START EXERCISE TEXT
A new study has found that birth control pills are not only good at fighting off unwanted pregnancies, but also endometrial cancer.
Contraception pills first revolutionized the world back in the 1960s, when they gave women an immense amount of control over their own reproductive capabilities. To this day it remains one of the most effective and most widely used methods of preventing unwanted pregnancies. Its formula may have changed over the years, but its efficiency did not.
And now, a new study suggests that contraception pills are about to revolutionize the world once again as a team of British researchers from the University of Oxford has shown that women who take birth control pills benefit for long-term protection against endometrial cancer, even if they only take the pills for just a few years.
What’s more, the longer women take birth control pills, the more their risk of developing endometrial cancer diminishes. The benefits are also long-lasting as the study concluded that women who took the pill back in the 1960s still have the same cancer rate reduction as women who only recently started taking the pill.
Lead researcher Valerie Beral and her team have estimated that these products have kept about 400.000 women in wealthy nations from developing endometrial cancer over the last 50 years. Roughly half of these potential cases were just between the years of 2005 and 2014.
Beral gave a statement explaining that “The strong protective effect of oral contraceptives against endometrial cancer — which persists for decades after stopping the pill — means that women who use it when they are in their 20s or even younger continue to benefit into their 50s and older, when cancer becomes more common”.
END EXERCISE TEXT
START SOURCE MATERIAL
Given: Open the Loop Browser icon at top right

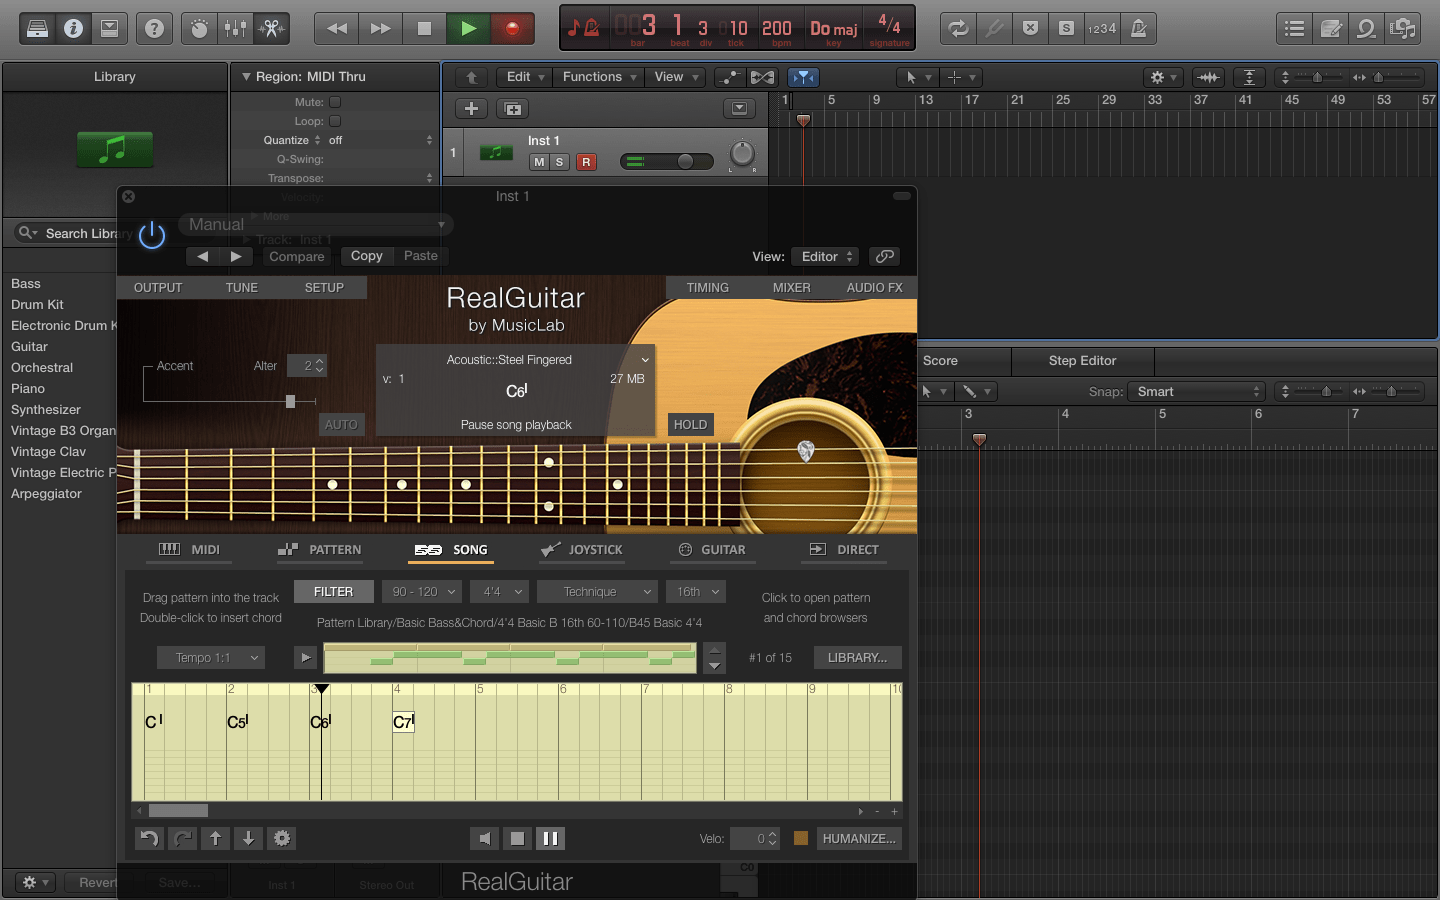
END SOURCE MATERIAL
## ACTIVITY A
Rewrite the passage of the article on birth control pills and endometrial cancer that begins at the words "Contraception pills first" and ends after "a few years.", putting "University of Cambridge" in place of "University of Oxford".
## ACTIVITY B
In the article on birth control pills and endometrial cancer, who led the research?
## ACTIVITY C
Write what comes next in the article on birth control pills and endometrial cancer, picking up after its final sentence.
The material is not needed for any of the work here.

## WRITTEN REPLY A
Contraception pills first revolutionized the world back in the 1960s, when they gave women an immense amount of control over their own reproductive capabilities. To this day it remains one of the most effective and most widely used methods of preventing unwanted pregnancies. Its formula may have changed over the years, but its efficiency did not.
And now, a new study suggests that contraception pills are about to revolutionize the world once again as a team of British researchers from the University of Cambridge has shown that women who take birth control pills benefit for long-term protection against endometrial cancer, even if they only take the pills for just a few years.

## WRITTEN REPLY B
Valerie Beral

## WRITTEN REPLY C
For their study, the researchers looked at 36 previously conducted studies, with a total number of subjects with endometrial cancer passing 27.200, and a control group of more than 115.700 women without endometrial cancer. It took the researchers ten (10) years to collect and examine data from all of these women.
What they found was that taking birth control pills for five (5) years straight cuts a woman’s chances of developing endometrial cancer by almost one quarter. If she continues to take these pills for another five (5) years, her chances of developing the disease will be cut by yet another quarter, and so on.
Beral pointed out that previous studies have demonstrated that birth control pills also protect against ovarian cancer. What’s ironic about all of this is that people initially used to worry that the pill may actually cause cancer.
The protective capabilities of birth control pills remained unchanged even after the team took into account factors such as a woman’s reproductive history, body fat, alcohol use, tobacco use, and ethnicity.
An interesting fact is that the levels of estrogen found in birth control pills changed from the 1960s to the 1980s. Back in the 1960s, the pills had more than twice the amount of estrogen they had in the 1980s. Yet, the levels of estrogen found in today’s birth control pills are still high enough that they manage to reduce a woman’s risk of developing endometrial cancer.
The study was published earlier this week, on Tuesday (August 4, 2015), in the journal The Lancet Oncology.